=== Work task ===
Pictures must be left out. Retype exactly the lines from the one containing "Task: Click the 参考条件配置 button" through the last line of the records below.

=== Task material ===
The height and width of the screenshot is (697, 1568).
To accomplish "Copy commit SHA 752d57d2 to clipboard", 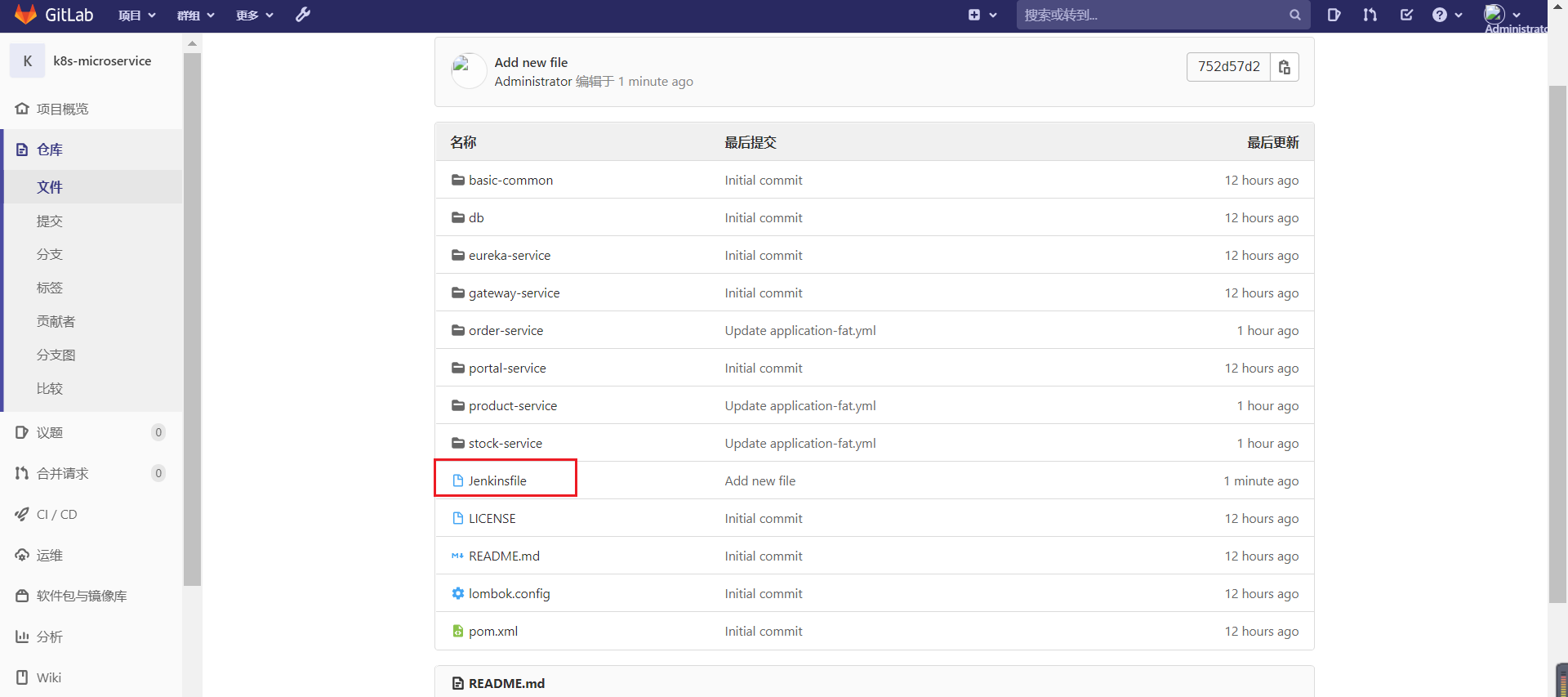I will point(1284,67).
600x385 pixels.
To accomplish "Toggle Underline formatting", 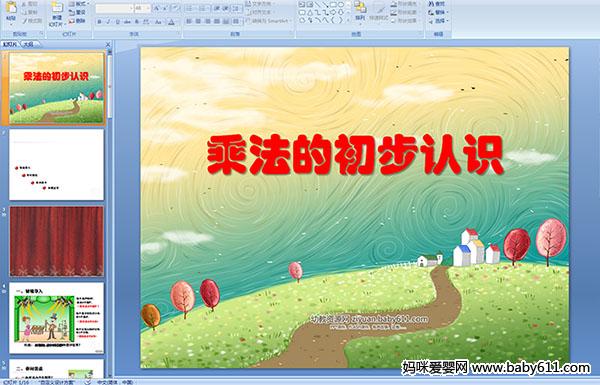I will tap(118, 22).
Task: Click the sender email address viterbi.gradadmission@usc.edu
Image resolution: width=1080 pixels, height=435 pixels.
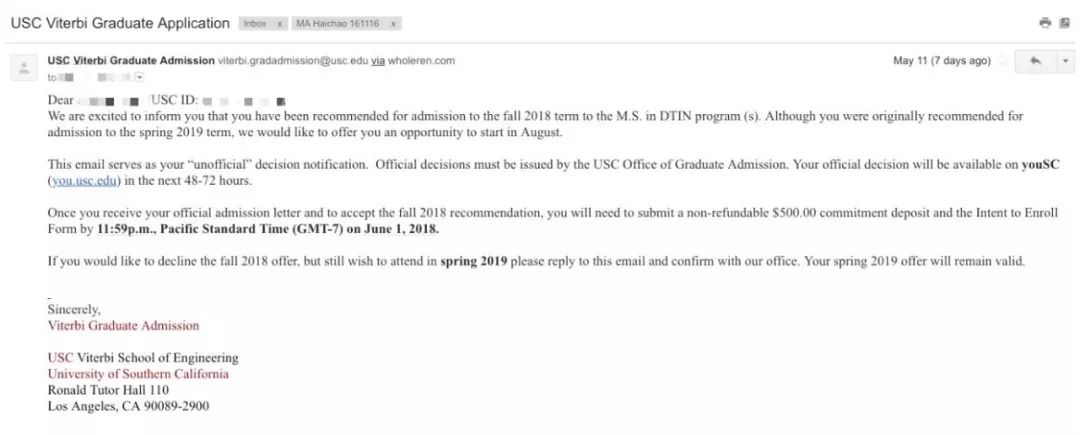Action: pyautogui.click(x=293, y=61)
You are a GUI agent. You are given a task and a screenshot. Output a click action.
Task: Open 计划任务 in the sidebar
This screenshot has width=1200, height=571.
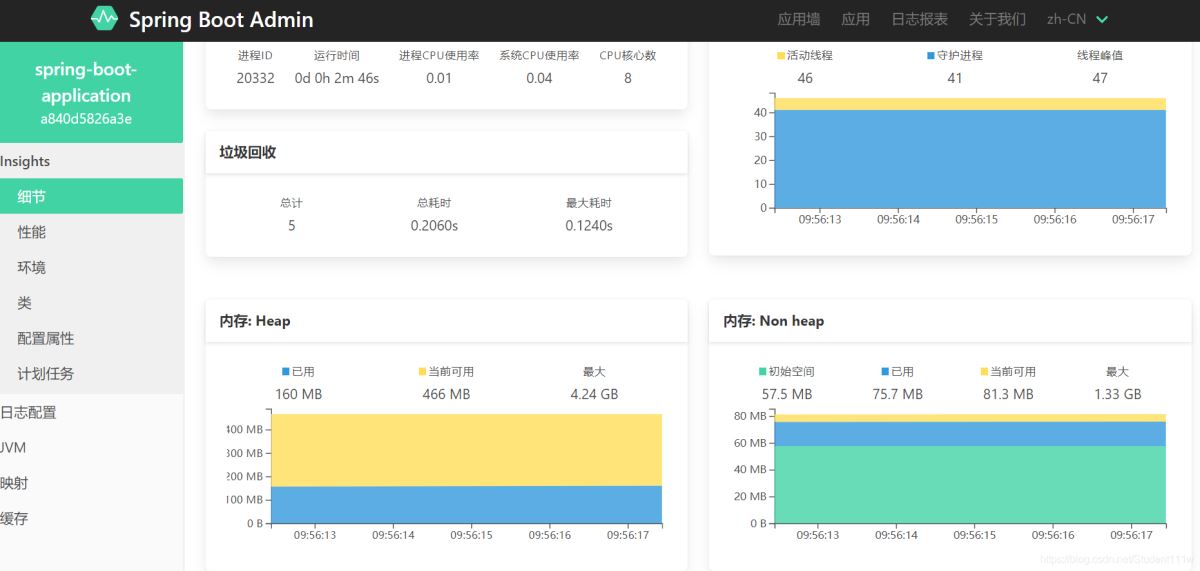(x=46, y=374)
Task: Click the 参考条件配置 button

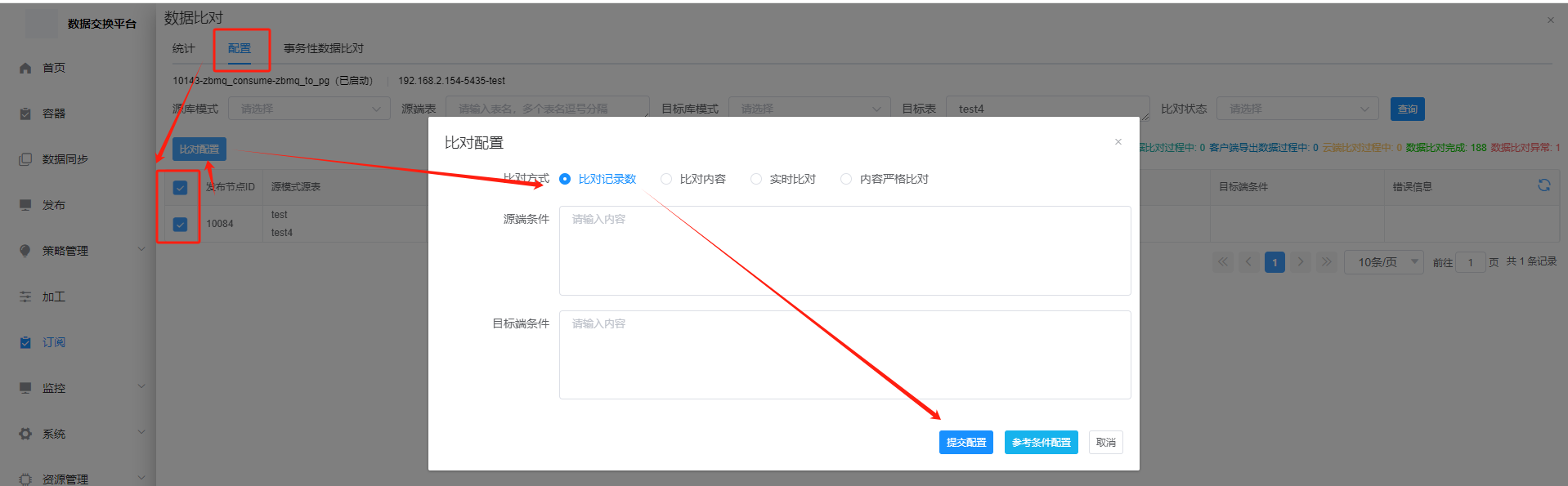Action: pos(1041,442)
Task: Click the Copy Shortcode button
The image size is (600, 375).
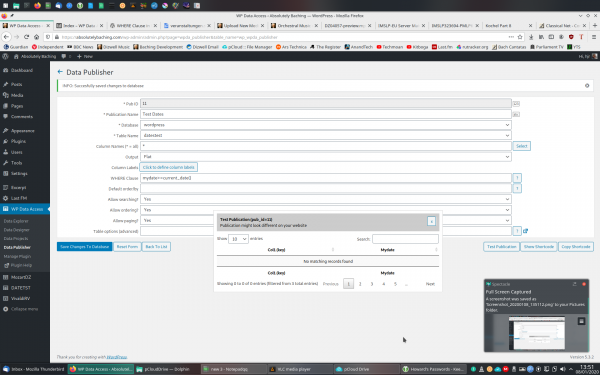Action: (576, 247)
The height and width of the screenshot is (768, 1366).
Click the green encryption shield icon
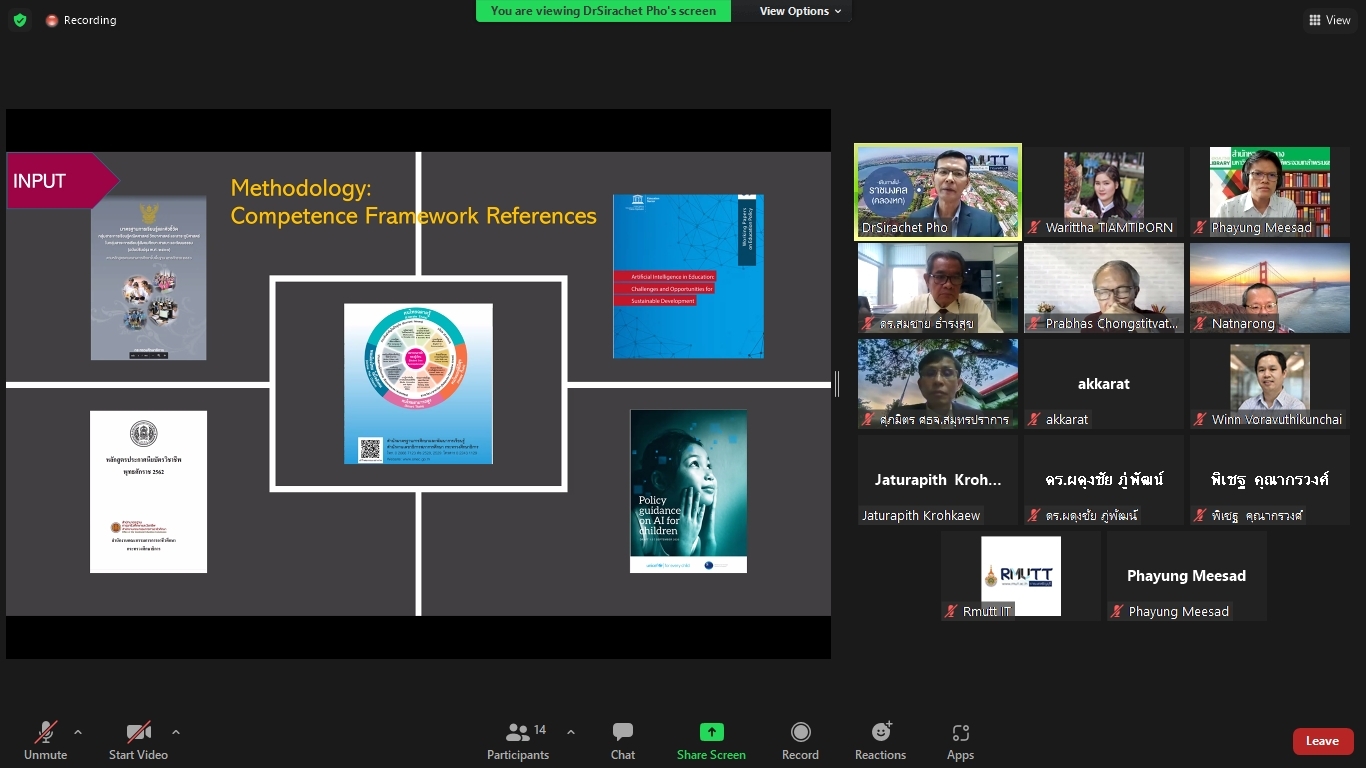20,20
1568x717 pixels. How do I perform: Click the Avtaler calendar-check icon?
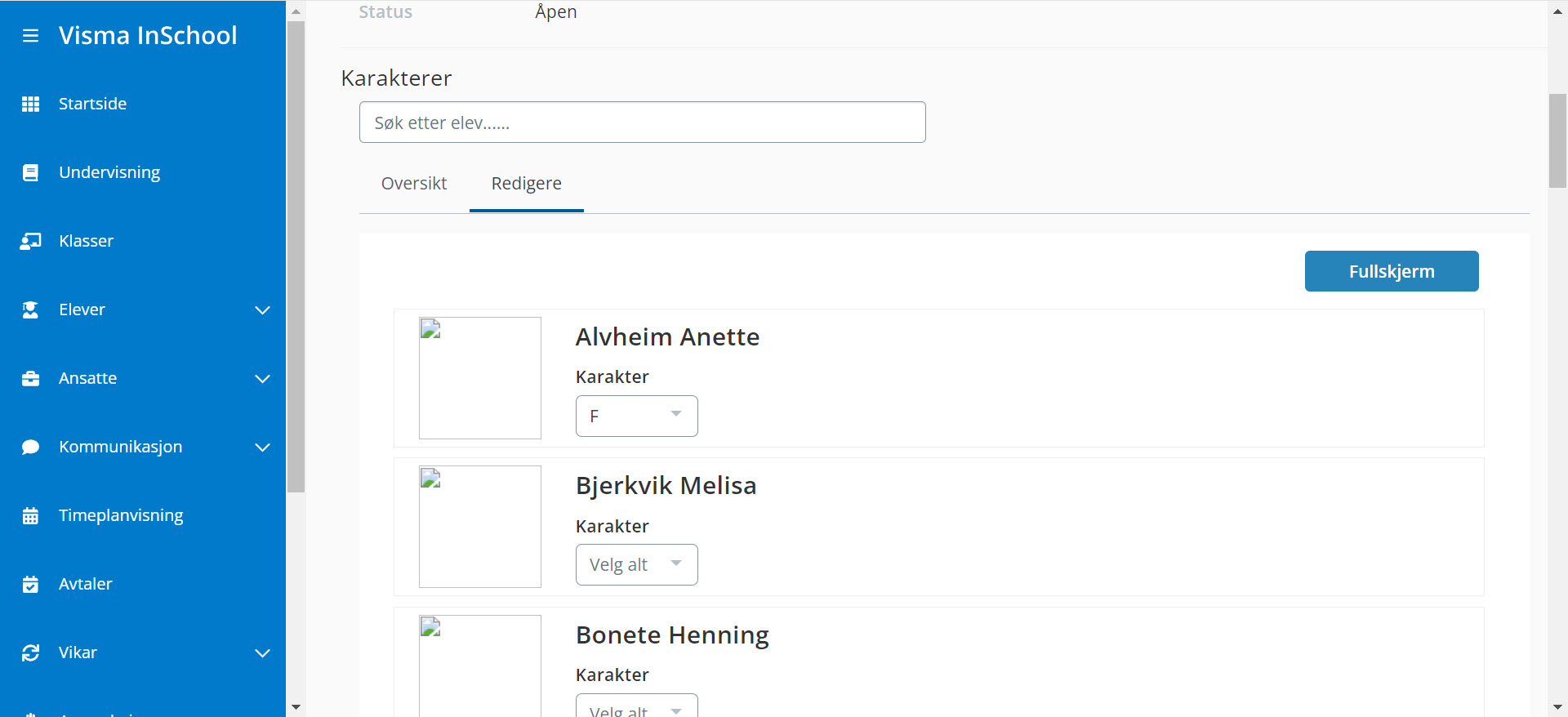pos(30,584)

=== Result ===
Task: Click the 参考条件配置 button

Action: pos(1041,442)
Task: Click the Copy Shortcode button
The image size is (600, 375).
Action: (576, 247)
The height and width of the screenshot is (768, 1366).
Click the green encryption shield icon
20,20
1568x717 pixels. How do I perform: Click the Avtaler calendar-check icon?
pos(30,584)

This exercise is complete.